++++ Exercise data ++++

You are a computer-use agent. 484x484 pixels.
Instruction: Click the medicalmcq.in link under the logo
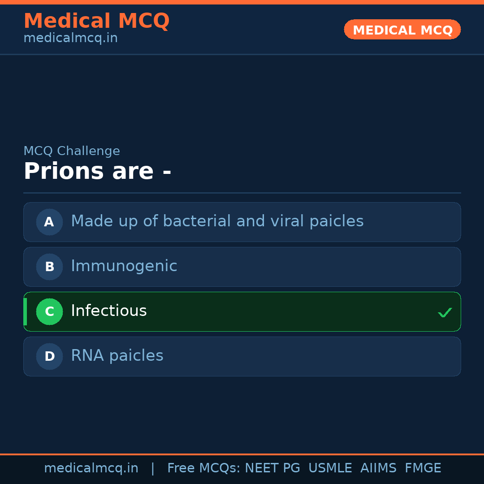tap(70, 38)
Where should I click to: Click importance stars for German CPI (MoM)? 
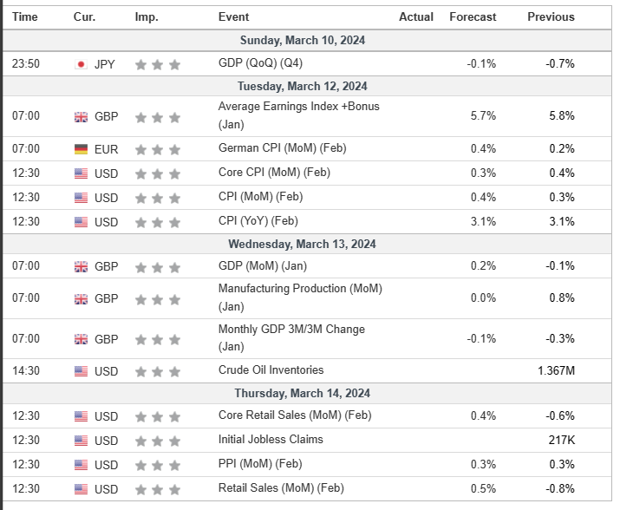click(x=157, y=149)
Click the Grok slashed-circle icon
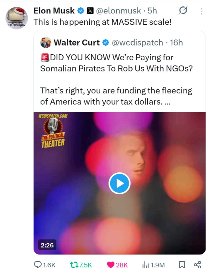Viewport: 211px width, 268px height. click(182, 11)
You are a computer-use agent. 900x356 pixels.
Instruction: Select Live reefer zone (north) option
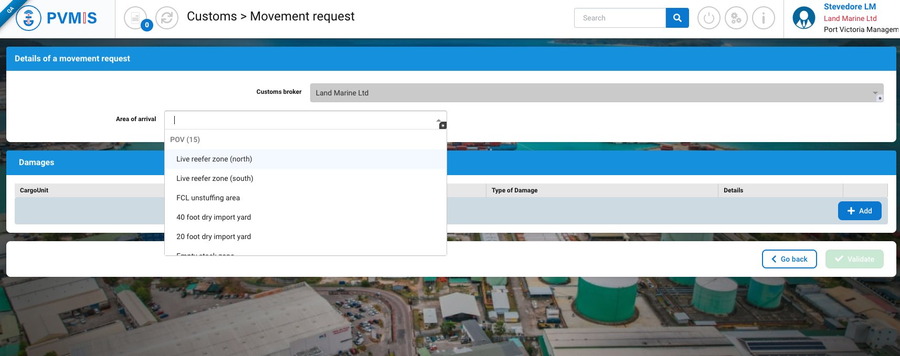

++++

# [Aim of the task]
Within the listing above, find every line containing the string "pixels" and return it.

# [Written response]
You are a computer-use agent. 484x484 pixels.
You are a computer-use agent. 900x356 pixels.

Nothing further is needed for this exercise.